-- Opening Marker --

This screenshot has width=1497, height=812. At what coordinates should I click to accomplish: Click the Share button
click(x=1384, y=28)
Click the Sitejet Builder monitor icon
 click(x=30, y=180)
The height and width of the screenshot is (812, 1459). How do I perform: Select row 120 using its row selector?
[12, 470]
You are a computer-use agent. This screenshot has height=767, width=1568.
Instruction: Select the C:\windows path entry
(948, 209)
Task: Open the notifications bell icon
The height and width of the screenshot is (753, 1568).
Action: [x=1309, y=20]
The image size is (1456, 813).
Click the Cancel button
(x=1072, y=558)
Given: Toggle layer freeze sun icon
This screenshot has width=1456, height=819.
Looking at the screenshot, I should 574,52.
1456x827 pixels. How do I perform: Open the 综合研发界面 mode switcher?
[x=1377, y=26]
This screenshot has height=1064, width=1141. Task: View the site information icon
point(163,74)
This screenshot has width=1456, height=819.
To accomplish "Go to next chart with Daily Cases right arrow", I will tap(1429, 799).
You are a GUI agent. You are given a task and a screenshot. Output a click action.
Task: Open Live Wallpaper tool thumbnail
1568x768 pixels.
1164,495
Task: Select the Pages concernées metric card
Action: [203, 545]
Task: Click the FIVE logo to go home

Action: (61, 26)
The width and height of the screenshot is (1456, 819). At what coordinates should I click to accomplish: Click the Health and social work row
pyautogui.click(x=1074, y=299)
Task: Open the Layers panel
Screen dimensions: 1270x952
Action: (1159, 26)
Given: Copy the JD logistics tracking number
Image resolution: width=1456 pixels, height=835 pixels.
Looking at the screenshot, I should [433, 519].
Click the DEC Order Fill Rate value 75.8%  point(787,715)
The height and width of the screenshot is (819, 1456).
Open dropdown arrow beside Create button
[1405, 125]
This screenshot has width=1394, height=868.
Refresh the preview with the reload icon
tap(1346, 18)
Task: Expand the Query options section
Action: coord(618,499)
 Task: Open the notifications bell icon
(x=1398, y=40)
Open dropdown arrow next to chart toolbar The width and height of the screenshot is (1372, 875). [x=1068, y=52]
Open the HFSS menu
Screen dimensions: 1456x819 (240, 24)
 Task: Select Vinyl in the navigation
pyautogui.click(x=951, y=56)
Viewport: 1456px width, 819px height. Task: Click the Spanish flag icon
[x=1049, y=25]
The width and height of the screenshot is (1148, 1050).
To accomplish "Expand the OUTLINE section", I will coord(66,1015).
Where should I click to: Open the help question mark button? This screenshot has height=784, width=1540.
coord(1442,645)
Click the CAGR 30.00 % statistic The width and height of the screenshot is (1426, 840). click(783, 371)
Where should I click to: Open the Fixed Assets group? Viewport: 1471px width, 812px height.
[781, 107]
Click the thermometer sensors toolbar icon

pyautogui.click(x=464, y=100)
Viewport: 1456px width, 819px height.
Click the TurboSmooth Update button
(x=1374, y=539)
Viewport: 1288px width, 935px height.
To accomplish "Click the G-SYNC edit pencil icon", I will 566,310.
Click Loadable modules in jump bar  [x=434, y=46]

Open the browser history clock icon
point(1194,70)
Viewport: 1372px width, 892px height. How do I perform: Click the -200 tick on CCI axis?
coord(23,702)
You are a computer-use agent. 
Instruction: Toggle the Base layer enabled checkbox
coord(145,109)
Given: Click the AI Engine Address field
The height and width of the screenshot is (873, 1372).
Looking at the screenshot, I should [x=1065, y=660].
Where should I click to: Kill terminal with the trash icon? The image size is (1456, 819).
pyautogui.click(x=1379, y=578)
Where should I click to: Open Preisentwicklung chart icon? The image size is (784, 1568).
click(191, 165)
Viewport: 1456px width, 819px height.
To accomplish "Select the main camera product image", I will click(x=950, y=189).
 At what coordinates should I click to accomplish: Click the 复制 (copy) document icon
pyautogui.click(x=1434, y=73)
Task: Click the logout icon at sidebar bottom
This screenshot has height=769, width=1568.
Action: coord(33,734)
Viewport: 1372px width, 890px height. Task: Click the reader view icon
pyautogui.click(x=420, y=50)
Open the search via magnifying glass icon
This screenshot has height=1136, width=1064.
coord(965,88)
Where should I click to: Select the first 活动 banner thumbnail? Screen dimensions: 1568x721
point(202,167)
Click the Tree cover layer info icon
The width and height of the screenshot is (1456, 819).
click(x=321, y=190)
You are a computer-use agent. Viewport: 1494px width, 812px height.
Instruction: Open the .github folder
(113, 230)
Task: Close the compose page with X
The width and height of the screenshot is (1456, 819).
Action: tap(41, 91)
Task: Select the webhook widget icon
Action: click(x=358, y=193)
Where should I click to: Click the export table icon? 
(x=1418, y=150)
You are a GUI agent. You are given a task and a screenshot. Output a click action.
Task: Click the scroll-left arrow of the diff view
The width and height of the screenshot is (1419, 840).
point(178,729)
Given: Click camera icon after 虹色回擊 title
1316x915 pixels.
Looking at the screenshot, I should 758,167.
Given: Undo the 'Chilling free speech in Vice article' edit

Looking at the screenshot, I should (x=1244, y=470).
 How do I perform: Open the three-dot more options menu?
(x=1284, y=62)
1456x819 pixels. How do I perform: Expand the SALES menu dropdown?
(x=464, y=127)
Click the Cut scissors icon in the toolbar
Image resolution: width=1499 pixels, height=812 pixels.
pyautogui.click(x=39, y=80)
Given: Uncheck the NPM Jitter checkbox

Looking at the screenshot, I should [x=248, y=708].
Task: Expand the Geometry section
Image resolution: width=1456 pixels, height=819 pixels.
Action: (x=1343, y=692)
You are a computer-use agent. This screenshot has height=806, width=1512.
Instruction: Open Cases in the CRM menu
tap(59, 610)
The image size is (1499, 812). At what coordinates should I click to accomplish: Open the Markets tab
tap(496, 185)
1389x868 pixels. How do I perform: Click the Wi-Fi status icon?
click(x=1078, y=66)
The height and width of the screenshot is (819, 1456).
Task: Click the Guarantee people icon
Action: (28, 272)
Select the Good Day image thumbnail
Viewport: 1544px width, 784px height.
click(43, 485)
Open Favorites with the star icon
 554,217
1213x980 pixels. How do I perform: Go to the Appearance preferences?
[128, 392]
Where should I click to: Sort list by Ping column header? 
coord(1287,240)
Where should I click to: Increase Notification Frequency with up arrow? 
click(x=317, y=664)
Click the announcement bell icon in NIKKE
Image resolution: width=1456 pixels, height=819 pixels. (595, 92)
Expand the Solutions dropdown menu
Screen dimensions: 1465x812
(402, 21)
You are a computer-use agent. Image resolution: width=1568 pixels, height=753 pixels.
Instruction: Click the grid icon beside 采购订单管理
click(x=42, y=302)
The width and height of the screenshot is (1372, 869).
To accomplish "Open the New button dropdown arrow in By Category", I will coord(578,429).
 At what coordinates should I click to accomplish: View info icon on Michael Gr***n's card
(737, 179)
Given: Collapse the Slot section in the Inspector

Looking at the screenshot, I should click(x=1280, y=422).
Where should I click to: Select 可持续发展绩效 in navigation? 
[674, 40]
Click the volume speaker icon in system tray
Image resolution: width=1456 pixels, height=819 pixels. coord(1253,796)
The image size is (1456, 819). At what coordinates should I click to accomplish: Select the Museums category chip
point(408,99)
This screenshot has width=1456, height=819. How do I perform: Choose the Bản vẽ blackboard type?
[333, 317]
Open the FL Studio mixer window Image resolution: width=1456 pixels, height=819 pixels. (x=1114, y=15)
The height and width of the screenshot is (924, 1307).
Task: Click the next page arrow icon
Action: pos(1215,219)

-- Closing Marker --

* Task item: Return every entry exactly.

* The completed task:
This screenshot has width=1497, height=812. At what coordinates should I click to accomplish: Click the Share button
click(x=1384, y=28)
Click the Sitejet Builder monitor icon
 click(x=30, y=180)
The height and width of the screenshot is (812, 1459). How do I perform: Select row 120 using its row selector?
[12, 470]
You are a computer-use agent. This screenshot has height=767, width=1568.
Instruction: Select the C:\windows path entry
(948, 209)
Task: Open the notifications bell icon
The height and width of the screenshot is (753, 1568).
Action: [x=1309, y=20]
The image size is (1456, 813).
Click the Cancel button
(x=1072, y=558)
Given: Toggle layer freeze sun icon
This screenshot has width=1456, height=819.
Looking at the screenshot, I should 574,52.
1456x827 pixels. How do I perform: Open the 综合研发界面 mode switcher?
[x=1377, y=26]
This screenshot has height=1064, width=1141. Task: View the site information icon
point(163,74)
This screenshot has width=1456, height=819.
To accomplish "Go to next chart with Daily Cases right arrow", I will tap(1429, 799).
You are a GUI agent. You are given a task and a screenshot. Output a click action.
Task: Open Live Wallpaper tool thumbnail
1568x768 pixels.
1164,495
Task: Select the Pages concernées metric card
Action: [203, 545]
Task: Click the FIVE logo to go home

Action: (61, 26)
The width and height of the screenshot is (1456, 819). At what coordinates should I click to accomplish: Click the Health and social work row
pyautogui.click(x=1074, y=299)
Task: Open the Layers panel
Screen dimensions: 1270x952
Action: (1159, 26)
Given: Copy the JD logistics tracking number
Image resolution: width=1456 pixels, height=835 pixels.
Looking at the screenshot, I should [433, 519].
Click the DEC Order Fill Rate value 75.8%  point(787,715)
The height and width of the screenshot is (819, 1456).
Open dropdown arrow beside Create button
[1405, 125]
This screenshot has width=1394, height=868.
Refresh the preview with the reload icon
tap(1346, 18)
Task: Expand the Query options section
Action: coord(618,499)
 Task: Open the notifications bell icon
(x=1398, y=40)
Open dropdown arrow next to chart toolbar The width and height of the screenshot is (1372, 875). [x=1068, y=52]
Open the HFSS menu
Screen dimensions: 1456x819 (240, 24)
 Task: Select Vinyl in the navigation
pyautogui.click(x=951, y=56)
Viewport: 1456px width, 819px height. Task: Click the Spanish flag icon
[x=1049, y=25]
The width and height of the screenshot is (1148, 1050).
To accomplish "Expand the OUTLINE section", I will coord(66,1015).
Where should I click to: Open the help question mark button? This screenshot has height=784, width=1540.
coord(1442,645)
Click the CAGR 30.00 % statistic The width and height of the screenshot is (1426, 840). click(783, 371)
Where should I click to: Open the Fixed Assets group? Viewport: 1471px width, 812px height.
[781, 107]
Click the thermometer sensors toolbar icon

pyautogui.click(x=464, y=100)
Viewport: 1456px width, 819px height.
Click the TurboSmooth Update button
(x=1374, y=539)
Viewport: 1288px width, 935px height.
To accomplish "Click the G-SYNC edit pencil icon", I will 566,310.
Click Loadable modules in jump bar  [x=434, y=46]

Open the browser history clock icon
point(1194,70)
Viewport: 1372px width, 892px height. How do I perform: Click the -200 tick on CCI axis?
coord(23,702)
You are a computer-use agent. 
Instruction: Toggle the Base layer enabled checkbox
coord(145,109)
Given: Click the AI Engine Address field
The height and width of the screenshot is (873, 1372).
Looking at the screenshot, I should [x=1065, y=660].
Where should I click to: Kill terminal with the trash icon? The image size is (1456, 819).
pyautogui.click(x=1379, y=578)
Where should I click to: Open Preisentwicklung chart icon? The image size is (784, 1568).
click(191, 165)
Viewport: 1456px width, 819px height.
To accomplish "Select the main camera product image", I will click(x=950, y=189).
 At what coordinates should I click to accomplish: Click the 复制 (copy) document icon
pyautogui.click(x=1434, y=73)
Task: Click the logout icon at sidebar bottom
This screenshot has height=769, width=1568.
Action: coord(33,734)
Viewport: 1372px width, 890px height. Task: Click the reader view icon
pyautogui.click(x=420, y=50)
Open the search via magnifying glass icon
This screenshot has height=1136, width=1064.
coord(965,88)
Where should I click to: Select the first 活动 banner thumbnail? Screen dimensions: 1568x721
point(202,167)
Click the Tree cover layer info icon
The width and height of the screenshot is (1456, 819).
click(x=321, y=190)
You are a computer-use agent. Viewport: 1494px width, 812px height.
Instruction: Open the .github folder
(113, 230)
Task: Close the compose page with X
The width and height of the screenshot is (1456, 819).
Action: tap(41, 91)
Task: Select the webhook widget icon
Action: click(x=358, y=193)
Where should I click to: Click the export table icon? 
(x=1418, y=150)
You are a GUI agent. You are given a task and a screenshot. Output a click action.
Task: Click the scroll-left arrow of the diff view
The width and height of the screenshot is (1419, 840).
point(178,729)
Given: Click camera icon after 虹色回擊 title
1316x915 pixels.
Looking at the screenshot, I should 758,167.
Given: Undo the 'Chilling free speech in Vice article' edit

Looking at the screenshot, I should (x=1244, y=470).
 How do I perform: Open the three-dot more options menu?
(x=1284, y=62)
1456x819 pixels. How do I perform: Expand the SALES menu dropdown?
(x=464, y=127)
Click the Cut scissors icon in the toolbar
Image resolution: width=1499 pixels, height=812 pixels.
pyautogui.click(x=39, y=80)
Given: Uncheck the NPM Jitter checkbox

Looking at the screenshot, I should [x=248, y=708].
Task: Expand the Geometry section
Image resolution: width=1456 pixels, height=819 pixels.
Action: (x=1343, y=692)
You are a computer-use agent. This screenshot has height=806, width=1512.
Instruction: Open Cases in the CRM menu
tap(59, 610)
The image size is (1499, 812). At what coordinates should I click to accomplish: Open the Markets tab
tap(496, 185)
1389x868 pixels. How do I perform: Click the Wi-Fi status icon?
click(x=1078, y=66)
The height and width of the screenshot is (819, 1456).
Task: Click the Guarantee people icon
Action: (28, 272)
Select the Good Day image thumbnail
Viewport: 1544px width, 784px height.
click(43, 485)
Open Favorites with the star icon
 554,217
1213x980 pixels. How do I perform: Go to the Appearance preferences?
[128, 392]
Where should I click to: Sort list by Ping column header? 
coord(1287,240)
Where should I click to: Increase Notification Frequency with up arrow? 
click(x=317, y=664)
Click the announcement bell icon in NIKKE
Image resolution: width=1456 pixels, height=819 pixels. (595, 92)
Expand the Solutions dropdown menu
Screen dimensions: 1465x812
(402, 21)
You are a computer-use agent. Image resolution: width=1568 pixels, height=753 pixels.
Instruction: Click the grid icon beside 采购订单管理
click(x=42, y=302)
The width and height of the screenshot is (1372, 869).
To accomplish "Open the New button dropdown arrow in By Category", I will coord(578,429).
 At what coordinates should I click to accomplish: View info icon on Michael Gr***n's card
(737, 179)
Given: Collapse the Slot section in the Inspector

Looking at the screenshot, I should click(x=1280, y=422).
Where should I click to: Select 可持续发展绩效 in navigation? 
[674, 40]
Click the volume speaker icon in system tray
Image resolution: width=1456 pixels, height=819 pixels. coord(1253,796)
The image size is (1456, 819). At what coordinates should I click to accomplish: Select the Museums category chip
point(408,99)
This screenshot has width=1456, height=819. How do I perform: Choose the Bản vẽ blackboard type?
[333, 317]
Open the FL Studio mixer window Image resolution: width=1456 pixels, height=819 pixels. (x=1114, y=15)
The height and width of the screenshot is (924, 1307).
Task: Click the next page arrow icon
Action: pos(1215,219)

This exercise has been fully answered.